Could you copy the whole listing below exactly as written?

*** Opening Material shown ***

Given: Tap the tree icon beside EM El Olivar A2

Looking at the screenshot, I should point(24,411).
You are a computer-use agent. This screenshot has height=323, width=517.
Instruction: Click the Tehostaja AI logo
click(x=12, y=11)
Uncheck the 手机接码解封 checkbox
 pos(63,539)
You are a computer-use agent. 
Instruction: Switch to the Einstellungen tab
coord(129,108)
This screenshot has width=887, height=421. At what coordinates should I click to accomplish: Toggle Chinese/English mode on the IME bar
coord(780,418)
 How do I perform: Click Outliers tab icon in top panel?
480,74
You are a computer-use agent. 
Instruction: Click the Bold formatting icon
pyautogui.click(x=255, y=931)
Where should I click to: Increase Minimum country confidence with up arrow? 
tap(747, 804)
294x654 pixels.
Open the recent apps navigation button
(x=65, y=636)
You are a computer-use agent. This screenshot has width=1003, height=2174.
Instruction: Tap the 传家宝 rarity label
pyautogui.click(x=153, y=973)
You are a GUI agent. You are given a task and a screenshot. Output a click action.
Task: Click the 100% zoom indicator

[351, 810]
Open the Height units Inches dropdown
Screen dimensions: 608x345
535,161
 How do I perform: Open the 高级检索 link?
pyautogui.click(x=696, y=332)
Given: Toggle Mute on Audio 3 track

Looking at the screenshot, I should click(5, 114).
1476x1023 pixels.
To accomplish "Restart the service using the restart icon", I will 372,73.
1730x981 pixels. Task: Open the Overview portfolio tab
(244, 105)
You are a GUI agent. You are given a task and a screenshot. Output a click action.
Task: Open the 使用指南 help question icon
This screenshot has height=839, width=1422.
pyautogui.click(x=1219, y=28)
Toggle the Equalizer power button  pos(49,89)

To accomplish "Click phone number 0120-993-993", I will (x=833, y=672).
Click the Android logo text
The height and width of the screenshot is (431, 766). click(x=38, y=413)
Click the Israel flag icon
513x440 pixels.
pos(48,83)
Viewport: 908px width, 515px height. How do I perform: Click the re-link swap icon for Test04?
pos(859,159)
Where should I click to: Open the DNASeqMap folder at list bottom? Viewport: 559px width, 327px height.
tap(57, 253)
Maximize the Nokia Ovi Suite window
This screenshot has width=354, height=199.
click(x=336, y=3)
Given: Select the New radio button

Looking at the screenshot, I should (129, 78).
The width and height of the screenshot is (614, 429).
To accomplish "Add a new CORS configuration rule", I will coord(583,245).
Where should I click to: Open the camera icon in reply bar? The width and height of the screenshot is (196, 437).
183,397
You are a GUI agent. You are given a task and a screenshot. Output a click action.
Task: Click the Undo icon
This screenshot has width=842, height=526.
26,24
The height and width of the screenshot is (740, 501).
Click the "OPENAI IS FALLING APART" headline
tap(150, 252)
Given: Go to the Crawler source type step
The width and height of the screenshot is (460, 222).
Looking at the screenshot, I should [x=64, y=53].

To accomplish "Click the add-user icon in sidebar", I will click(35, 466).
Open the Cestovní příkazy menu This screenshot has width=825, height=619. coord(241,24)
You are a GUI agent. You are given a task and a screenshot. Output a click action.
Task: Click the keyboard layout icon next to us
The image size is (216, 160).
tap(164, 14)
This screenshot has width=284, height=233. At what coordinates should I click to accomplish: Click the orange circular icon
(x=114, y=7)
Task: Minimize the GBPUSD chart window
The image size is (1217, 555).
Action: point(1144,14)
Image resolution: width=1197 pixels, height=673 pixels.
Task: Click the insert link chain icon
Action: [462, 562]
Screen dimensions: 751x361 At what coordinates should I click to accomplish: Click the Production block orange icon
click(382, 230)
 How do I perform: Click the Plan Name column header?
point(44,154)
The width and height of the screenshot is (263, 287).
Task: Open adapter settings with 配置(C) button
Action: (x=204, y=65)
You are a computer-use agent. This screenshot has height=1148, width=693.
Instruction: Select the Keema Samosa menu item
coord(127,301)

*** Closing Material shown ***

■ Exercise response
Given: Tap the tree icon beside EM El Olivar A2

Looking at the screenshot, I should point(24,411).
You are a computer-use agent. This screenshot has height=323, width=517.
Instruction: Click the Tehostaja AI logo
click(x=12, y=11)
Uncheck the 手机接码解封 checkbox
 pos(63,539)
You are a computer-use agent. 
Instruction: Switch to the Einstellungen tab
coord(129,108)
This screenshot has width=887, height=421. At what coordinates should I click to accomplish: Toggle Chinese/English mode on the IME bar
coord(780,418)
 How do I perform: Click Outliers tab icon in top panel?
480,74
You are a computer-use agent. 
Instruction: Click the Bold formatting icon
pyautogui.click(x=255, y=931)
Where should I click to: Increase Minimum country confidence with up arrow? 
tap(747, 804)
294x654 pixels.
Open the recent apps navigation button
(x=65, y=636)
You are a computer-use agent. This screenshot has width=1003, height=2174.
Instruction: Tap the 传家宝 rarity label
pyautogui.click(x=153, y=973)
You are a GUI agent. You are given a task and a screenshot. Output a click action.
Task: Click the 100% zoom indicator

[351, 810]
Open the Height units Inches dropdown
Screen dimensions: 608x345
535,161
 How do I perform: Open the 高级检索 link?
pyautogui.click(x=696, y=332)
Given: Toggle Mute on Audio 3 track

Looking at the screenshot, I should click(5, 114).
1476x1023 pixels.
To accomplish "Restart the service using the restart icon", I will 372,73.
1730x981 pixels. Task: Open the Overview portfolio tab
(244, 105)
You are a GUI agent. You are given a task and a screenshot. Output a click action.
Task: Open the 使用指南 help question icon
This screenshot has height=839, width=1422.
pyautogui.click(x=1219, y=28)
Toggle the Equalizer power button  pos(49,89)

To accomplish "Click phone number 0120-993-993", I will (x=833, y=672).
Click the Android logo text
The height and width of the screenshot is (431, 766). click(x=38, y=413)
Click the Israel flag icon
513x440 pixels.
pos(48,83)
Viewport: 908px width, 515px height. How do I perform: Click the re-link swap icon for Test04?
pos(859,159)
Where should I click to: Open the DNASeqMap folder at list bottom? Viewport: 559px width, 327px height.
tap(57, 253)
Maximize the Nokia Ovi Suite window
This screenshot has width=354, height=199.
click(x=336, y=3)
Given: Select the New radio button

Looking at the screenshot, I should (129, 78).
The width and height of the screenshot is (614, 429).
To accomplish "Add a new CORS configuration rule", I will coord(583,245).
Where should I click to: Open the camera icon in reply bar? The width and height of the screenshot is (196, 437).
183,397
You are a GUI agent. You are given a task and a screenshot. Output a click action.
Task: Click the Undo icon
This screenshot has width=842, height=526.
26,24
The height and width of the screenshot is (740, 501).
Click the "OPENAI IS FALLING APART" headline
tap(150, 252)
Given: Go to the Crawler source type step
The width and height of the screenshot is (460, 222).
Looking at the screenshot, I should [x=64, y=53].

To accomplish "Click the add-user icon in sidebar", I will click(35, 466).
Open the Cestovní příkazy menu This screenshot has width=825, height=619. coord(241,24)
You are a GUI agent. You are given a task and a screenshot. Output a click action.
Task: Click the keyboard layout icon next to us
The image size is (216, 160).
tap(164, 14)
This screenshot has width=284, height=233. At what coordinates should I click to accomplish: Click the orange circular icon
(x=114, y=7)
Task: Minimize the GBPUSD chart window
The image size is (1217, 555).
Action: point(1144,14)
Image resolution: width=1197 pixels, height=673 pixels.
Task: Click the insert link chain icon
Action: [462, 562]
Screen dimensions: 751x361 At what coordinates should I click to accomplish: Click the Production block orange icon
click(382, 230)
 How do I perform: Click the Plan Name column header?
point(44,154)
The width and height of the screenshot is (263, 287).
Task: Open adapter settings with 配置(C) button
Action: (x=204, y=65)
You are a computer-use agent. This screenshot has height=1148, width=693.
Instruction: Select the Keema Samosa menu item
coord(127,301)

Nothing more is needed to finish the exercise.